Suffering through this same scenario repeatedly makes the Story mode in SkyHeroes a tedious affair--the only respite is the second game type available: races. Fortunately, the point of races really isn't to take down enemy pilots, so it doesn't possess the same irritating characteristics as the dogfighting, but it does have a set of its own unique problems--the most egregious of which is the horrid rubber-band AI. No matter what you do, it's nearly impossible to be in first for the majority of the race, unless you get lucky with power-ups like the shield or the speed boost. Still, another pilot will almost always shoot you down or simply overtake your plane in a manner of seconds, but if you happen to fall behind, then all of the pilots in the course will slow down until you get back into a competitive zone. It's just not fun when it feels like no amount of skill really factors into your race performance. As long as you hit all the gates in proper order and don't do anything terrifically stupid, you should be fine.
There are some slight variations to the mission structure where you have to take down some stationary targets, but for the most part, it's just dogfighting and racing in the Story mode with all of their shortcomings in tow. Thankfully, there are online and local splitscreen multiplayer options in SkyHeroes where you can jump into one of these two types of matches (as teammates or in a free-for-all) without the sometimes humorous but often unnecessary story elements bogging everything down. Certainly, there's some fun to be had in multiplayer, particularly for newcomers who might get a thrill out of taking down their buddies without having to worry about horrible AI. But it's short lived. Experienced pilots will often find themselves circling each other until one decides to break off out of boredom and while the weapon power-ups sometimes shift the balance of a match, they're not all that difficult to avoid.

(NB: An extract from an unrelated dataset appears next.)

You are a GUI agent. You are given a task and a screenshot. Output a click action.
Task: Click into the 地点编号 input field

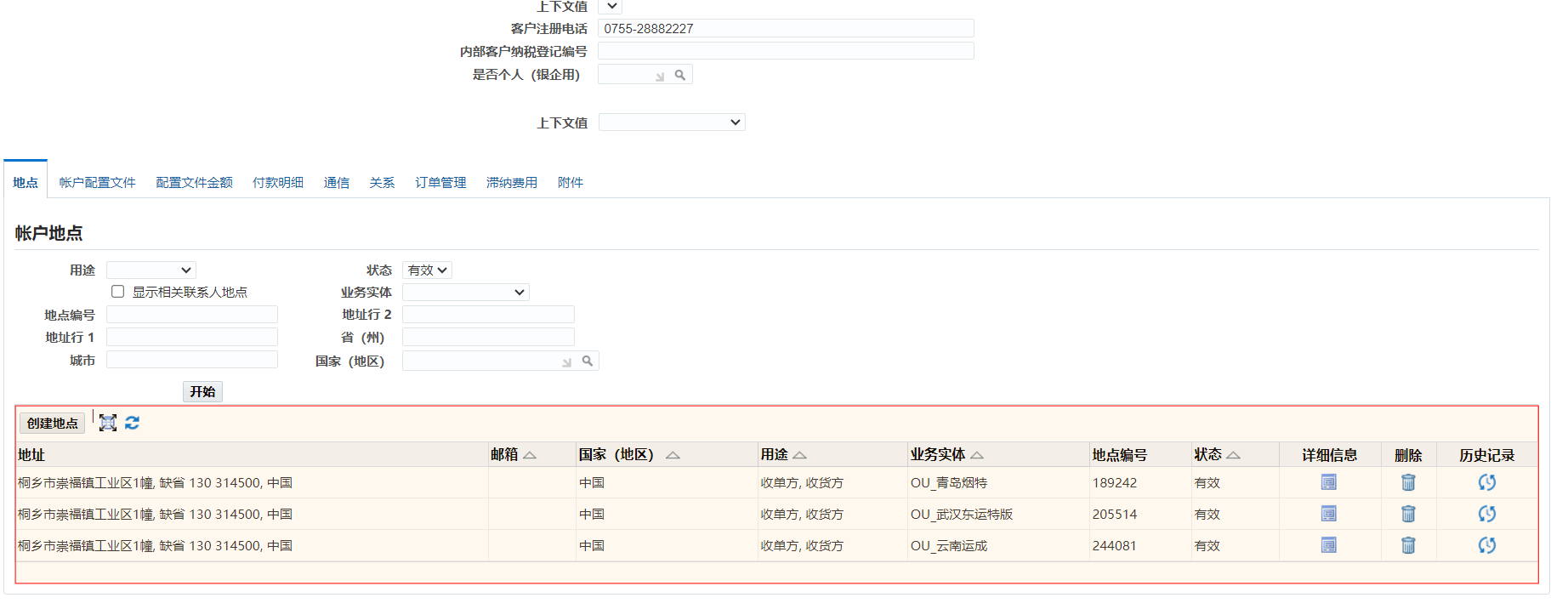point(192,315)
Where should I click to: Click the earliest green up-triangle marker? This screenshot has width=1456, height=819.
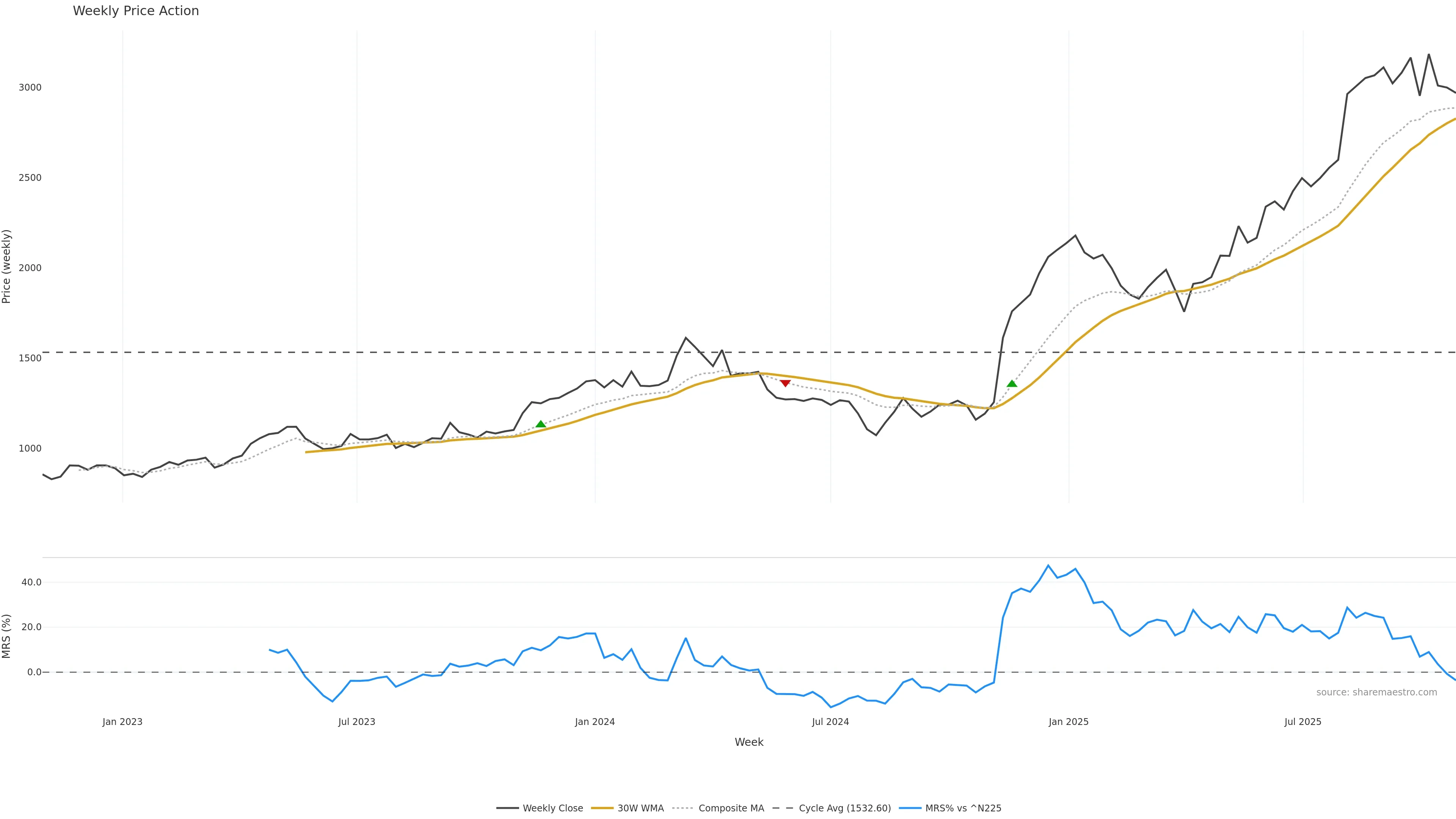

Not surprisingly, SkyHeroes' visuals fall in-line with the overall simplicity of the game. There's a wide variety of themes for each environment, but none of them are particularly detailed or remarkable in any specific way. The character designs are pretty great--if not stereotypical--cartoon-ish representations of pop-culture groups that make the game more engaging for children and create opportunities for some tame adult humor. Meanwhile, the music doesn't really fit with the overall theme of the game. In fact, it often sounds like it would be better suited to some big blockbuster action movie than to a semi-whimsical dogfighting game. Granted, it's not so jarring as to become a distraction, but it sounds out of place.
MySims SkyHeroes isn't quite full retail price (it comes in at $49.99) on the Xbox 360 or PlayStation 3, but it really seems like the game tries its best to make it worth the normal cost. The problem is SkyHeroes stretches two relatively shallow, albeit accessible, game types over an excessively long Story mode where their AI problems are put on display over and over again. The multiplayer can be a source of some entertainment, but only lasts as long as the learning curve does--which is to say, not that long. Once players become experienced, it often just becomes a race to see who can gain the strongest power-ups while they're not flying in circles. This might have worked well as a smaller, more limited, and cheaper downloadable product, but as a full retail offering, SkyHeroes never gets off the ground.